The ideal scenario is to surgically replace the prolapsed tear gland. However, this operation may need to be repeated due to a high rate of re-prolapse. It is no longer considered appropriate to remove the offending gland, as was once advised, since this can make the dog prone to developing a dry eye.


Entropion refers to an infolding of the eyelid, which causes eyelashes to rub against the cornea. This is irritating and can damage the delicate tissue of the cornea. Corrective surgery is often required to relieve this discomfort.


Hypothyroidism means ‘underactive thyroid glands’. Without sufficient thyroid hormone the metabolism runs slowly. This leads to symptoms, such as weight gain, lack of energy, and a dull, dry coat. Once diagnosed, the treatment is straightforward with a daily pill to supplement thyroid levels.
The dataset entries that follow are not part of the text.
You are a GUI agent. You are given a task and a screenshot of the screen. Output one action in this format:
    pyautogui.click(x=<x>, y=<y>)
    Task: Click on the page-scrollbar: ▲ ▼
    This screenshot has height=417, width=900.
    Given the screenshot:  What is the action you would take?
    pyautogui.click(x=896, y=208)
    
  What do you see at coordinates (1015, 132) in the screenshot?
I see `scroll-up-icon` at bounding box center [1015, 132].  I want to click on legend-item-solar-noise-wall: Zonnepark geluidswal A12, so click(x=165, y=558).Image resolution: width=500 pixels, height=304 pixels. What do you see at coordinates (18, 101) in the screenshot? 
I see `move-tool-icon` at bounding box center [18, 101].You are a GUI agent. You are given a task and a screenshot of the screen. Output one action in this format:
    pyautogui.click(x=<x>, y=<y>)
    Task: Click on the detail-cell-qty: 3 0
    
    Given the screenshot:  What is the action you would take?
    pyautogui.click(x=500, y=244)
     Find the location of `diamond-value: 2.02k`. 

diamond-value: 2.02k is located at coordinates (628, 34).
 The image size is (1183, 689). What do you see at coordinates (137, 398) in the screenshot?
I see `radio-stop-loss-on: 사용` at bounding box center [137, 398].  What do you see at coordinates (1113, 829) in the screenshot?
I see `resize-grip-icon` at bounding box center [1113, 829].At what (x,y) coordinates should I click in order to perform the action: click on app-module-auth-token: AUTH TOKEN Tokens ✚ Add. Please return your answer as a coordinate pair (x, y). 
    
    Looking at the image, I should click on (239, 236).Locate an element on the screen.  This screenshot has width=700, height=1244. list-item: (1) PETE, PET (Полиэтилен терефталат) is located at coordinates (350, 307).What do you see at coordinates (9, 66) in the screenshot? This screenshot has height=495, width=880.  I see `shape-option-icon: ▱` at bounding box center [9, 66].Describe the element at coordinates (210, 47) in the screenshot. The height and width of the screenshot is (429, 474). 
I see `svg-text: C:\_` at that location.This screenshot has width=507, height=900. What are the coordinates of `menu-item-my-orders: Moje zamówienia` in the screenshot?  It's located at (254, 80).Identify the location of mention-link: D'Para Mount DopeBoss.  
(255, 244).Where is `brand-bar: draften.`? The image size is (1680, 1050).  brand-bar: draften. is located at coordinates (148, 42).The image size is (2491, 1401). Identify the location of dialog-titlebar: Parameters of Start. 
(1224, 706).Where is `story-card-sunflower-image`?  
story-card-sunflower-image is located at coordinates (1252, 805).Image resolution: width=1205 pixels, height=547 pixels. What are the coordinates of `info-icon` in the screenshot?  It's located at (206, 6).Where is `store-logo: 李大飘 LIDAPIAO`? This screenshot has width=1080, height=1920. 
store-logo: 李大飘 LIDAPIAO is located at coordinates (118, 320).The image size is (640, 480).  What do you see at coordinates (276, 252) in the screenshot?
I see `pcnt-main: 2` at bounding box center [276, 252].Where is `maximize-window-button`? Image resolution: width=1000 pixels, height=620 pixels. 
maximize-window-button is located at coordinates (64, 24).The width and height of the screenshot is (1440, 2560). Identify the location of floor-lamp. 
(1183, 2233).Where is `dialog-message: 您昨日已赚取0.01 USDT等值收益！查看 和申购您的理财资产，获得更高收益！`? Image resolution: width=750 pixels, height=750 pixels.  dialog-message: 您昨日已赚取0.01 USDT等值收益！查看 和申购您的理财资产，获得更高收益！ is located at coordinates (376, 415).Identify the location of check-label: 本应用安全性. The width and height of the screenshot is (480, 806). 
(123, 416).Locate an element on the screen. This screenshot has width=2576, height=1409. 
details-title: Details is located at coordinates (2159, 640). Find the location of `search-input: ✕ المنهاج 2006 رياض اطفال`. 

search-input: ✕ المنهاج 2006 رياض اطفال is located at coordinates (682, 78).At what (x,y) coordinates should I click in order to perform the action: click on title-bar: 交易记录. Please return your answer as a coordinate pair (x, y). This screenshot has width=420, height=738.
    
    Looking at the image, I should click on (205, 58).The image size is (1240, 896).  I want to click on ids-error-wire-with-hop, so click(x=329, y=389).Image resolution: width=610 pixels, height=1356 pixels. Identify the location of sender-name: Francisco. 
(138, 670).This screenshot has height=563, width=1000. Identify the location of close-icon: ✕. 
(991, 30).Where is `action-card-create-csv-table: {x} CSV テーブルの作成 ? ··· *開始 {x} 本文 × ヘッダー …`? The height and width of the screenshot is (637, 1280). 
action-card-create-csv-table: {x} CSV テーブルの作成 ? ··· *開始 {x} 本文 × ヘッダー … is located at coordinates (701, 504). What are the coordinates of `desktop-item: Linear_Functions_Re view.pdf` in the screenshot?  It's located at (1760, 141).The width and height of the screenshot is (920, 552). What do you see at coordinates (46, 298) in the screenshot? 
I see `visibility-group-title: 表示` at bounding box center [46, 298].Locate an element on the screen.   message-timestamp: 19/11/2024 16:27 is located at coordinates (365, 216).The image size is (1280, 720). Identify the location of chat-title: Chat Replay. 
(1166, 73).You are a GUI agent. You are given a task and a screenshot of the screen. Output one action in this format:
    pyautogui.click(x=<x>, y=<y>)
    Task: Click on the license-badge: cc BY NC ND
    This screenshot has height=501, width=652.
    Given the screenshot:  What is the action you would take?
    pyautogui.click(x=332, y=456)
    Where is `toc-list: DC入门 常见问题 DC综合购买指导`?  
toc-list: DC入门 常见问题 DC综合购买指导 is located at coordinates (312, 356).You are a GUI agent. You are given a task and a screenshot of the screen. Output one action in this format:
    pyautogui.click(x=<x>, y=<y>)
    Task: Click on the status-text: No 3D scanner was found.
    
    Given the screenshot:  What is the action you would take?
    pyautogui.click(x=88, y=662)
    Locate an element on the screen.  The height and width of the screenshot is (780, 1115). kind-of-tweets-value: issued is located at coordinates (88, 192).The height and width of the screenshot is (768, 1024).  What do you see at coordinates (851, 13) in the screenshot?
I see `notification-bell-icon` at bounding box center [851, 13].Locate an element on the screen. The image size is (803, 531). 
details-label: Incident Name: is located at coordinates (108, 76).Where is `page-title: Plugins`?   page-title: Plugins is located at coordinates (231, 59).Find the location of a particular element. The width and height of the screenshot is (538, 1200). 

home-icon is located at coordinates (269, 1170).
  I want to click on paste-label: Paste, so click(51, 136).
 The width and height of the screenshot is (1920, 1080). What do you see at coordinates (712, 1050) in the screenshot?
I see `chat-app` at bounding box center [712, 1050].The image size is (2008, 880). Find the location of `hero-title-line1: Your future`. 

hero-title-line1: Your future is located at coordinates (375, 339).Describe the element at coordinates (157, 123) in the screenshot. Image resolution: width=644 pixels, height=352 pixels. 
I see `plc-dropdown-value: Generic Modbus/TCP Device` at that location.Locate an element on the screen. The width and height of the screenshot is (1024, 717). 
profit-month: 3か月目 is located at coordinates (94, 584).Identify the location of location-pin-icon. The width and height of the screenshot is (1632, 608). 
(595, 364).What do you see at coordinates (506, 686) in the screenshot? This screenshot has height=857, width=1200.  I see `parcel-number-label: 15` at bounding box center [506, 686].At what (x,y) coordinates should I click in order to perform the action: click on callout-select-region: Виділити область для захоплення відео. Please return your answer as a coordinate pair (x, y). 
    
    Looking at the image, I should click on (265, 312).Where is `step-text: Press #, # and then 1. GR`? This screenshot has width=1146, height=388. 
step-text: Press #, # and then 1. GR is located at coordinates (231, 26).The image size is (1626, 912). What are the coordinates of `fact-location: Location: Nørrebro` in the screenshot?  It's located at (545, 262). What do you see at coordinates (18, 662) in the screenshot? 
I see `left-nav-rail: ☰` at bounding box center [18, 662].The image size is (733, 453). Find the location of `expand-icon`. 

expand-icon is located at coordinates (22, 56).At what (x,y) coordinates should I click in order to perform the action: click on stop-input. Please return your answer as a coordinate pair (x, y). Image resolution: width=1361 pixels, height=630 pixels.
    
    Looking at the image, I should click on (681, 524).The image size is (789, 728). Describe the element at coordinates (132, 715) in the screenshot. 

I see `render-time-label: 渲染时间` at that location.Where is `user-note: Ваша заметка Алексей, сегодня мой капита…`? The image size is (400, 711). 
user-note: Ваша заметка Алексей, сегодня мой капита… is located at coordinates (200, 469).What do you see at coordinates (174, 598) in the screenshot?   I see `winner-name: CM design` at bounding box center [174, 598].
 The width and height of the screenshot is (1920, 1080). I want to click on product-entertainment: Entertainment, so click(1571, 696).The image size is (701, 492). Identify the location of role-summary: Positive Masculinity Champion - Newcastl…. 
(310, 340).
Exercise and Activity Levels

Bulldogs are notoriously low energy, laid-back fellows. Whilst the Dachshund has a lot of dash about him, those little legs will soon run out of energy. Combine both breeds and the Bulldach is a perky pooch that needs a moderate amount of exercise, but also loves to lounge around.


The short-coat of the Bulldach is super-easy to keep clean and tidy. They don’t require parlour visits because a quick daily slick over with a brush will keep their coat glossy. It’s also wise to avoid over bathing the dog, as this will strip the natural oils from their coat. If your Bulldach has facial folds, then keep these clean by gently bathing with moist cotton wool and then drying well afterwards.